> Activity: Set down exactly the lines below, starting at the one that contains "You are a GUI" and ending at the one that contains "Click the trading", with both of those lines included and nothing else.

> Exercise data:
[Start of Attachment]
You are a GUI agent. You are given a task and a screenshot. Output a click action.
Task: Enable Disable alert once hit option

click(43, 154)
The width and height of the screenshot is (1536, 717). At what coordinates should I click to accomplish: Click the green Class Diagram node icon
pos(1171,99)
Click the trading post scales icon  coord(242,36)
[End of Attachment]
[Start of Attachment]
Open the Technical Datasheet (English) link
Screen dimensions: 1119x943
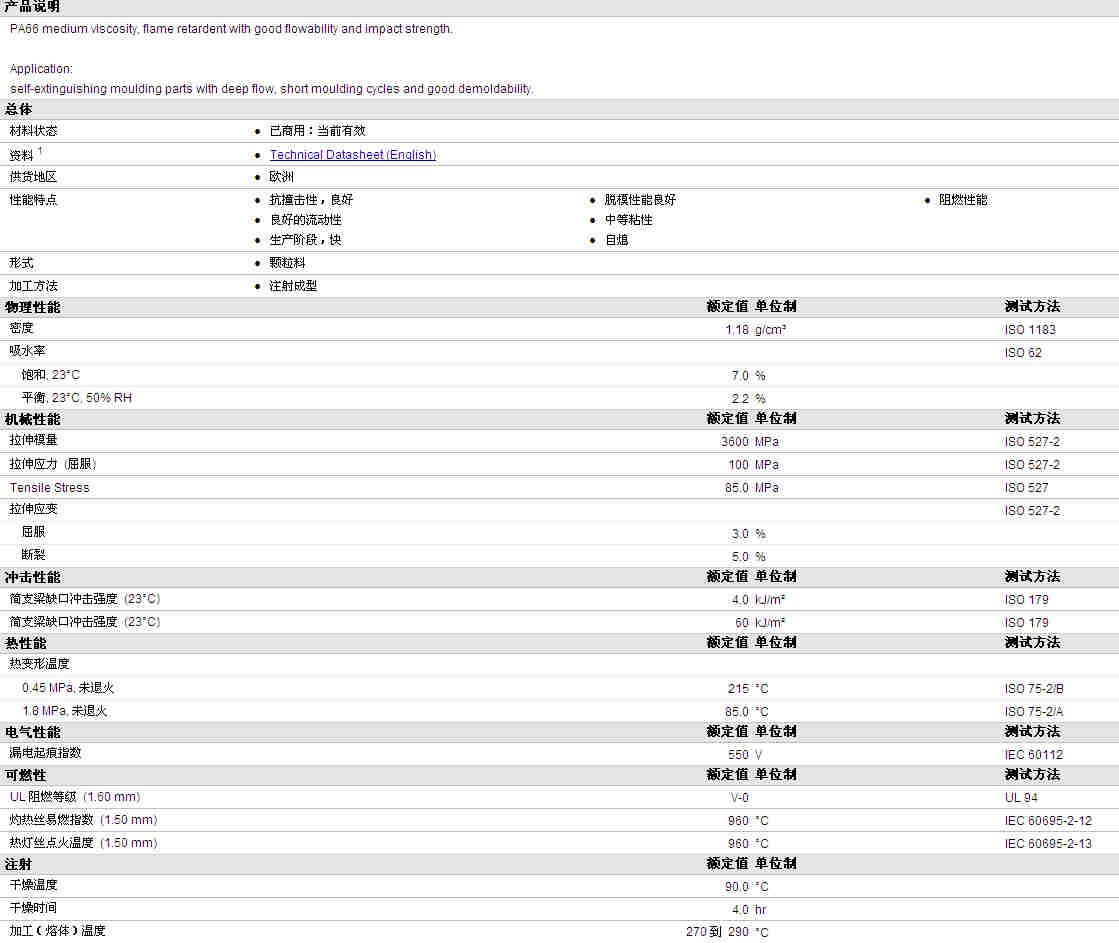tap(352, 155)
[End of Attachment]
[Start of Attachment]
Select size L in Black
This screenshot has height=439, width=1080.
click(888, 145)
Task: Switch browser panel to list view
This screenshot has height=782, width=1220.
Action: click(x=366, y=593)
[End of Attachment]
> Response:
You are a GUI agent. You are given a task and a screenshot. Output a click action.
Task: Enable Disable alert once hit option

click(43, 154)
The width and height of the screenshot is (1536, 717). At what coordinates should I click to accomplish: Click the green Class Diagram node icon
pos(1171,99)
Click the trading post scales icon  coord(242,36)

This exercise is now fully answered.